(Rows on where targets appear)
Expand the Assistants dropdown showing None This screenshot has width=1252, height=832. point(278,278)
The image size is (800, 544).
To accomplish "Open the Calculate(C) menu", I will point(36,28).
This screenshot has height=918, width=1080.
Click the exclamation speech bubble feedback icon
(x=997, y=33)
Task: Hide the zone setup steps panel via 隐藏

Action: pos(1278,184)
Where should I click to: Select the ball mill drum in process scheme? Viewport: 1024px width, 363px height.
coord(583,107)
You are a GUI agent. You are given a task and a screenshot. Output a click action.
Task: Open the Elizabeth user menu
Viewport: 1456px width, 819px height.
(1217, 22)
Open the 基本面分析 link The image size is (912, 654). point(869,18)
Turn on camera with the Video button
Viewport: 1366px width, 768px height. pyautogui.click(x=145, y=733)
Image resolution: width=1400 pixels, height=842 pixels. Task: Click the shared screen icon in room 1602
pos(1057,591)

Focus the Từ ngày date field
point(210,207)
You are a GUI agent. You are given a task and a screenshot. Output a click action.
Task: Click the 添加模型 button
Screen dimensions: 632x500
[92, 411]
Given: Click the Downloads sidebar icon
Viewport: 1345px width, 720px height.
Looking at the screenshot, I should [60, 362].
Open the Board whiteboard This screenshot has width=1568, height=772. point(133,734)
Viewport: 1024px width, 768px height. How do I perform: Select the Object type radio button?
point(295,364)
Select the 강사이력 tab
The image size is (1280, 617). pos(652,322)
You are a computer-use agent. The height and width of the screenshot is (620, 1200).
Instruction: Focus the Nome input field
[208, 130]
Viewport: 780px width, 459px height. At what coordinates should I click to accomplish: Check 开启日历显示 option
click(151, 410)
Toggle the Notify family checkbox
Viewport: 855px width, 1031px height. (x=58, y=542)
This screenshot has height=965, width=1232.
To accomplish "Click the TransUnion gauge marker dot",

**Task**
Format every line of the material above as a Markdown table with the columns No. and Line, numbering the rows in order and leaving out blank lines.

**Result**
| No. | Line |
|---|---|
| 1 | Expand the Assistants dropdown showing None This screenshot has width=1252, height=832. point(278,278) |
| 2 | The image size is (800, 544). |
| 3 | To accomplish "Open the Calculate(C) menu", I will point(36,28). |
| 4 | This screenshot has height=918, width=1080. |
| 5 | Click the exclamation speech bubble feedback icon |
| 6 | (x=997, y=33) |
| 7 | Task: Hide the zone setup steps panel via 隐藏 |
| 8 | Action: pos(1278,184) |
| 9 | Where should I click to: Select the ball mill drum in process scheme? Viewport: 1024px width, 363px height. |
| 10 | coord(583,107) |
| 11 | You are a GUI agent. You are given a task and a screenshot. Output a click action. |
| 12 | Task: Open the Elizabeth user menu |
| 13 | Viewport: 1456px width, 819px height. |
| 14 | (1217, 22) |
| 15 | Open the 基本面分析 link The image size is (912, 654). point(869,18) |
| 16 | Turn on camera with the Video button |
| 17 | Viewport: 1366px width, 768px height. pyautogui.click(x=145, y=733) |
| 18 | Image resolution: width=1400 pixels, height=842 pixels. Task: Click the shared screen icon in room 1602 |
| 19 | pos(1057,591) |
| 20 | Focus the Từ ngày date field |
| 21 | point(210,207) |
| 22 | You are a GUI agent. You are given a task and a screenshot. Output a click action. |
| 23 | Task: Click the 添加模型 button |
| 24 | Screen dimensions: 632x500 |
| 25 | [92, 411] |
| 26 | Given: Click the Downloads sidebar icon |
| 27 | Viewport: 1345px width, 720px height. |
| 28 | Looking at the screenshot, I should [60, 362]. |
| 29 | Open the Board whiteboard This screenshot has width=1568, height=772. point(133,734) |
| 30 | Viewport: 1024px width, 768px height. How do I perform: Select the Object type radio button? |
| 31 | point(295,364) |
| 32 | Select the 강사이력 tab |
| 33 | The image size is (1280, 617). pos(652,322) |
| 34 | You are a computer-use agent. The height and width of the screenshot is (620, 1200). |
| 35 | Instruction: Focus the Nome input field |
| 36 | [208, 130] |
| 37 | Viewport: 780px width, 459px height. At what coordinates should I click to accomplish: Check 开启日历显示 option |
| 38 | click(151, 410) |
| 39 | Toggle the Notify family checkbox |
| 40 | Viewport: 855px width, 1031px height. (x=58, y=542) |
| 41 | This screenshot has height=965, width=1232. |
| 42 | To accomplish "Click the TransUnion gauge marker dot", |